Source data below:
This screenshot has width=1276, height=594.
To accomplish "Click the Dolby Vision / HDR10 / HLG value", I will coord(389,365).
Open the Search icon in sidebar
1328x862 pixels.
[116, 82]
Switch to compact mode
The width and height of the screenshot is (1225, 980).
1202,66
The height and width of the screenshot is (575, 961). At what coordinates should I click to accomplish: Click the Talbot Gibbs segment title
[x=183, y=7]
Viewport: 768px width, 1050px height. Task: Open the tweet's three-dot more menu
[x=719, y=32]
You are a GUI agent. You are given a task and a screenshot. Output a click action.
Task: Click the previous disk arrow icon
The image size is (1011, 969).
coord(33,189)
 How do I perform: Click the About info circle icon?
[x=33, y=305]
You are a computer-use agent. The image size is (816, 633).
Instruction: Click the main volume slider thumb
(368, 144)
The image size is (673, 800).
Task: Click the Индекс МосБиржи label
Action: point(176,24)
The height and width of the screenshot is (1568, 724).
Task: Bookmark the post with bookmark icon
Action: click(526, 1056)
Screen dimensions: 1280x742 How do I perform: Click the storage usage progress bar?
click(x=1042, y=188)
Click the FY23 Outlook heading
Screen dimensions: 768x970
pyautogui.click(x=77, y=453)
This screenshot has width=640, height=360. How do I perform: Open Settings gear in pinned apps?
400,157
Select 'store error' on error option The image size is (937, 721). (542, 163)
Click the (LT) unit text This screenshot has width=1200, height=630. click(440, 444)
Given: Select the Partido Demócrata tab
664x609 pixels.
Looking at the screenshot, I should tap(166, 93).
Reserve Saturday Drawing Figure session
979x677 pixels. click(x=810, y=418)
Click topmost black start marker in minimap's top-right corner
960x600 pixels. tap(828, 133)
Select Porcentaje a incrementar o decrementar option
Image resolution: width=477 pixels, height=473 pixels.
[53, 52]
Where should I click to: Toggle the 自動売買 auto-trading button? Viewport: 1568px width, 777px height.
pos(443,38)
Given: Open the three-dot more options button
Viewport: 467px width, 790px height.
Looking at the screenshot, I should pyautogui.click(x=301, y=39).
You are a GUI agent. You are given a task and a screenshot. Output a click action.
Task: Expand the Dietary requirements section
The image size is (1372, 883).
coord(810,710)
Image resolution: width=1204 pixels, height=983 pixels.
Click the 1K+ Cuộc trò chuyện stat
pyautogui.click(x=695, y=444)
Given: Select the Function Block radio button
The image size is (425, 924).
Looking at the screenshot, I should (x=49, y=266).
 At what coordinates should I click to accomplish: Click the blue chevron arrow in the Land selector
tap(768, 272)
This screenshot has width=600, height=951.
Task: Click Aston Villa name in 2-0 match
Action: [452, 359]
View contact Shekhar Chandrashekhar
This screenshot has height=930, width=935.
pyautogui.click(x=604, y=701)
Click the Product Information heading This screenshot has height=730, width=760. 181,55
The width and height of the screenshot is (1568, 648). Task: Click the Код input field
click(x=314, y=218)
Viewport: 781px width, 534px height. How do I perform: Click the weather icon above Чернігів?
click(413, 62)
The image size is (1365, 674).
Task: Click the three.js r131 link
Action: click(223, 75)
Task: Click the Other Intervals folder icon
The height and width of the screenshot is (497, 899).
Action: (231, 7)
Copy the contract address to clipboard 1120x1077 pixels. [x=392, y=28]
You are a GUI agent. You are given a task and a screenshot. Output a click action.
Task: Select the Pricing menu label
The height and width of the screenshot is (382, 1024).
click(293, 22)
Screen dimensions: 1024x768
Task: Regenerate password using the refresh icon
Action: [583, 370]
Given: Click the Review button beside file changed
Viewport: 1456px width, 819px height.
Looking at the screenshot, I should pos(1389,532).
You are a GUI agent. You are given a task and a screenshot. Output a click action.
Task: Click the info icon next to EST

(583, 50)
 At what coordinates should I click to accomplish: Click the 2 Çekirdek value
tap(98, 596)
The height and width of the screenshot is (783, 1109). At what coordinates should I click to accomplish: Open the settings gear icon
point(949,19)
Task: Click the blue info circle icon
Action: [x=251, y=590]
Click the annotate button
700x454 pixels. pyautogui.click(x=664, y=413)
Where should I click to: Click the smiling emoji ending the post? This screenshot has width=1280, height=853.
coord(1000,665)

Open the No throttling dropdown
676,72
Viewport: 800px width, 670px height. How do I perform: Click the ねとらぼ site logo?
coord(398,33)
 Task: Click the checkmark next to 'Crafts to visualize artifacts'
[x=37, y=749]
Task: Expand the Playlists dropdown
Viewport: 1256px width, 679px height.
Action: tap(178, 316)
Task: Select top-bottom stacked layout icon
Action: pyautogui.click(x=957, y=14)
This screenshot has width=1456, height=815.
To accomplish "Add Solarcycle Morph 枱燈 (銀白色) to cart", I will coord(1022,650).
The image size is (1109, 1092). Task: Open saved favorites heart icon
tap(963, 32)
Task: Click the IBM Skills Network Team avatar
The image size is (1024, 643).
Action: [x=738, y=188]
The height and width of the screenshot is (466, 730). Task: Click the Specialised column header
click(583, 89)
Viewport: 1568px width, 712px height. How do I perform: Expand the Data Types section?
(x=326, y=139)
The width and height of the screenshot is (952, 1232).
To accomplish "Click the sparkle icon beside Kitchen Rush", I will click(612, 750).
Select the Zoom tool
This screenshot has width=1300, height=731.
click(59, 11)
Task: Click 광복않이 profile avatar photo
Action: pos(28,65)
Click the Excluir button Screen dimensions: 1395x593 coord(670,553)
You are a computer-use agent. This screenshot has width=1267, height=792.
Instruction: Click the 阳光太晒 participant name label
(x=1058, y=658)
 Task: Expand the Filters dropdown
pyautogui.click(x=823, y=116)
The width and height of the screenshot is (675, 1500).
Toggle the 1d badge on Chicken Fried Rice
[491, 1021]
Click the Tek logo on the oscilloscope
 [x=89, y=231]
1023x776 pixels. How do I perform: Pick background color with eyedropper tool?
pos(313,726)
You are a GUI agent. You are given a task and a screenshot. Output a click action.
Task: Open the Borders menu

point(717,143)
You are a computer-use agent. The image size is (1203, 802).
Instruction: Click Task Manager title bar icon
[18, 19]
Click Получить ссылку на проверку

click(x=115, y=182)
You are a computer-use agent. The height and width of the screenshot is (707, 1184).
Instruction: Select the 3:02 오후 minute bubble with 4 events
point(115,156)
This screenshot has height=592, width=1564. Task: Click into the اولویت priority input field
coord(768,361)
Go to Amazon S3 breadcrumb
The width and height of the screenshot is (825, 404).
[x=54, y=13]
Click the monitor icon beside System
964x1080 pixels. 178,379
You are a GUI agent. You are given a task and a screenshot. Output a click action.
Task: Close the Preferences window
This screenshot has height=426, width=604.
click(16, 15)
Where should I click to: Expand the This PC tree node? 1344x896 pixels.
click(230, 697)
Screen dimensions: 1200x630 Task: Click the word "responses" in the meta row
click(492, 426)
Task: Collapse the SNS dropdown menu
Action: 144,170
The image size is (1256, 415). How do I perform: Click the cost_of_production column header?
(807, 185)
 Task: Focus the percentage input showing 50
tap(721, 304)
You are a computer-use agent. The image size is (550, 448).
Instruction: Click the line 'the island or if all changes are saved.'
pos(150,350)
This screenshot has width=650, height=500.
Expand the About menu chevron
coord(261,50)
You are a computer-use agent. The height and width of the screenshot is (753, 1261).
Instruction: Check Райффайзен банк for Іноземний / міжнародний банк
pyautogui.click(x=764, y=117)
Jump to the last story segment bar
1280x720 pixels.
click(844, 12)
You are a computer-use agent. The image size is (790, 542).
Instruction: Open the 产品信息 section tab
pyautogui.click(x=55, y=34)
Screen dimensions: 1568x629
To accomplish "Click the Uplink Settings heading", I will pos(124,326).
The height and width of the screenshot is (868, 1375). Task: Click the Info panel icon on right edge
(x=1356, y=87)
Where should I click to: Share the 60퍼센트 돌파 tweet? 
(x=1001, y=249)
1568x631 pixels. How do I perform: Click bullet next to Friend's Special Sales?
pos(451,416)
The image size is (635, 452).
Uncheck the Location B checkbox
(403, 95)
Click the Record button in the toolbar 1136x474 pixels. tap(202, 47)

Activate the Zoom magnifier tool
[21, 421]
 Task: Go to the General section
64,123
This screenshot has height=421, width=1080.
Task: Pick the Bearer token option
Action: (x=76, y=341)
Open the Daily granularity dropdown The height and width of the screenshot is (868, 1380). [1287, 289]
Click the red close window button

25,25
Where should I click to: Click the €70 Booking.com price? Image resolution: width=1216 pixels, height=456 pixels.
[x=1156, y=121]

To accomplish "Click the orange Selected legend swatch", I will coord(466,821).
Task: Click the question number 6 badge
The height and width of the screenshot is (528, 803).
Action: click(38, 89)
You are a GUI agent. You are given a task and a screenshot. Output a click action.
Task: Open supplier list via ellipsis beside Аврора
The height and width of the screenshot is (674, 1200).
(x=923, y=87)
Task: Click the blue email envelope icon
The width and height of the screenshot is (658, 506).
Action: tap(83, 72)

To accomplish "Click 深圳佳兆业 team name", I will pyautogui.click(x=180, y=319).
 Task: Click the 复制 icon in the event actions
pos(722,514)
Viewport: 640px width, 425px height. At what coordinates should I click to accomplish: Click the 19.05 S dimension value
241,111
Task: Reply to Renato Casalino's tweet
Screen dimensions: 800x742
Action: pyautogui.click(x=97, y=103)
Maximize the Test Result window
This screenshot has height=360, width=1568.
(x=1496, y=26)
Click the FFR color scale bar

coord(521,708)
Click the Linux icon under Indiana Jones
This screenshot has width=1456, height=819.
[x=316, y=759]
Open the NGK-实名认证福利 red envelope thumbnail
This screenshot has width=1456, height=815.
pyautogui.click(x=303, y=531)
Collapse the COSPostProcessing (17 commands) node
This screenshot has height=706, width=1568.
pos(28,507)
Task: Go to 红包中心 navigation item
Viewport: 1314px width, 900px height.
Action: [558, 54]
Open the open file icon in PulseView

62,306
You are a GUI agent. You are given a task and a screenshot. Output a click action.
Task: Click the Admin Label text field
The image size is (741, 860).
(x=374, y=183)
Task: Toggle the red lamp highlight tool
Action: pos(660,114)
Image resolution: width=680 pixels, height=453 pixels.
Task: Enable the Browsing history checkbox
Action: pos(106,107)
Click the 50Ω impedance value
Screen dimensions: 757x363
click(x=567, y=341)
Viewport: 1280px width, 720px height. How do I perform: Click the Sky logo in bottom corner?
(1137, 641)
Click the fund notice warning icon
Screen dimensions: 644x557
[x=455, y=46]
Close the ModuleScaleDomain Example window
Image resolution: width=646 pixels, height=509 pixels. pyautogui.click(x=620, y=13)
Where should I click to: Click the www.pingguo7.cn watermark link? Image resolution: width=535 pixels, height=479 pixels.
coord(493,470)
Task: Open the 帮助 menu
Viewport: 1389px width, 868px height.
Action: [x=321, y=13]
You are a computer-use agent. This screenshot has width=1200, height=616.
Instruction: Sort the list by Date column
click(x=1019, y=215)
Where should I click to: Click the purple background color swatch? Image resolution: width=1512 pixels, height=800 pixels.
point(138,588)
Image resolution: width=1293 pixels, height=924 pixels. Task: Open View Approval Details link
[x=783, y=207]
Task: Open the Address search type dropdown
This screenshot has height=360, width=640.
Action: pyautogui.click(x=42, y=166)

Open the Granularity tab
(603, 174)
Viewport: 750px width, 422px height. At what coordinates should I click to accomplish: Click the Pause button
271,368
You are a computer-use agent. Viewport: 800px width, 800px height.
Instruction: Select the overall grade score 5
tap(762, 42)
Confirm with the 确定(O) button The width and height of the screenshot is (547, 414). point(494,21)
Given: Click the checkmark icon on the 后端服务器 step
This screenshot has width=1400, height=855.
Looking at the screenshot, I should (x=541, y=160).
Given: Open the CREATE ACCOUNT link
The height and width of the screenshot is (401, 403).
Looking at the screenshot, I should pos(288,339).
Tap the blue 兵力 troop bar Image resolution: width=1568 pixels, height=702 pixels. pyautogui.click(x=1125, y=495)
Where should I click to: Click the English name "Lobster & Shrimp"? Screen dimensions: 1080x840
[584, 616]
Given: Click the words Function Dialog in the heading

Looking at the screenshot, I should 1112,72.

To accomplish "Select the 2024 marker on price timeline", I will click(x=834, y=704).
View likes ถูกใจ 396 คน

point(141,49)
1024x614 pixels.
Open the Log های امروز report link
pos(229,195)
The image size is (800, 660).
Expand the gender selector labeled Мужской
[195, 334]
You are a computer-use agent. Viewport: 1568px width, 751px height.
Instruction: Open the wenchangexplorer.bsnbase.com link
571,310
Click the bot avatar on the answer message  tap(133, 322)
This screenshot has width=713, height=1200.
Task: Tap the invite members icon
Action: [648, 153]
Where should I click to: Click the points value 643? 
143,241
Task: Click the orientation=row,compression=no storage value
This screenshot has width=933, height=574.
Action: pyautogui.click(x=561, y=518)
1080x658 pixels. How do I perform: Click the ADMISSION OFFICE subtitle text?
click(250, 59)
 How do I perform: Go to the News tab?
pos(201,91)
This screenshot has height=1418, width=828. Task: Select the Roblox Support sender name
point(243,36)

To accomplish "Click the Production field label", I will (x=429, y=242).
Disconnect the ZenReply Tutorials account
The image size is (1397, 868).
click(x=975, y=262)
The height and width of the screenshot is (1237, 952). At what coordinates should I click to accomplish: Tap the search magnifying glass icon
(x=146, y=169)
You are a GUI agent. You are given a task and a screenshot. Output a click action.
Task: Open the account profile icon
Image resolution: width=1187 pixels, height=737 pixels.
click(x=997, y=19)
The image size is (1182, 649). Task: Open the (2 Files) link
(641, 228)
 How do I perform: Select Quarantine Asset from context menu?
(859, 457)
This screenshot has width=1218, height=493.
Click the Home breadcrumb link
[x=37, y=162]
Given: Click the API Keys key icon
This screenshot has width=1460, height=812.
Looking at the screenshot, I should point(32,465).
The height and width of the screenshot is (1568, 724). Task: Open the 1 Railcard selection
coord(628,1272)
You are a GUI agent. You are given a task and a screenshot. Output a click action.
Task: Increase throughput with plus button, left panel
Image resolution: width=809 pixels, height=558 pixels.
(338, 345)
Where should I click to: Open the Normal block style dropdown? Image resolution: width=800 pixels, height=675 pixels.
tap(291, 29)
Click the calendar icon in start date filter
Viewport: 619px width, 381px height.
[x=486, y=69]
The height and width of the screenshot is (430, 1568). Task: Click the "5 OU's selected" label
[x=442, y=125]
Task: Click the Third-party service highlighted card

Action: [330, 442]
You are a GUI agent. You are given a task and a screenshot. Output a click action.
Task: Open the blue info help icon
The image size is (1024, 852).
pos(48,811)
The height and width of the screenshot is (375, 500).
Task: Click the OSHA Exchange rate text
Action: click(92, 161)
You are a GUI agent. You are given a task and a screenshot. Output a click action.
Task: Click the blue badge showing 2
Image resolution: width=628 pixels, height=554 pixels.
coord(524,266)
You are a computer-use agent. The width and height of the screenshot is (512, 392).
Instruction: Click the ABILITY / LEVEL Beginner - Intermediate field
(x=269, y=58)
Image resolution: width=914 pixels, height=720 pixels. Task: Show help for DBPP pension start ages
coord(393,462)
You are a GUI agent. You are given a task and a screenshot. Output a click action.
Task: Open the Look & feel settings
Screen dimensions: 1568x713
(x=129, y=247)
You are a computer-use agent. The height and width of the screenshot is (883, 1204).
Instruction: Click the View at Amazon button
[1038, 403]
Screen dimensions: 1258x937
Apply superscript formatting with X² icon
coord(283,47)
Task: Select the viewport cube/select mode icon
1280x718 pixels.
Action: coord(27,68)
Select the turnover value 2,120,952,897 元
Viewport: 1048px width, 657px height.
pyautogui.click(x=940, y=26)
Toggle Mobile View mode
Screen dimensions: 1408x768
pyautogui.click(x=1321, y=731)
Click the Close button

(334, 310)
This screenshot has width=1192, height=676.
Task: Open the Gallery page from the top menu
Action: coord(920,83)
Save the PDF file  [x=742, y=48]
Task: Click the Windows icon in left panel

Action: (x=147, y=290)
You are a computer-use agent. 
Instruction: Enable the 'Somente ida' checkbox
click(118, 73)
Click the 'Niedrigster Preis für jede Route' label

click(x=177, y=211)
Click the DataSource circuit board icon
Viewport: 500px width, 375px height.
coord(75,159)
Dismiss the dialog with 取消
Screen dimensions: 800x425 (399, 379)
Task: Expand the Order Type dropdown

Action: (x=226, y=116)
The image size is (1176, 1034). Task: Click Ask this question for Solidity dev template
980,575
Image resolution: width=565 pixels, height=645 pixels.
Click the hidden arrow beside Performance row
End of Source data.
» Exercise description
Using the data above, extract exactly the lines from the one that holds "Instruction: Click the ABILITY" to the one that holds "Task: Open the Look & feel settings", both ends included, and no others.

» Expected answer
Instruction: Click the ABILITY / LEVEL Beginner - Intermediate field
(x=269, y=58)
Image resolution: width=914 pixels, height=720 pixels. Task: Show help for DBPP pension start ages
coord(393,462)
You are a GUI agent. You are given a task and a screenshot. Output a click action.
Task: Open the Look & feel settings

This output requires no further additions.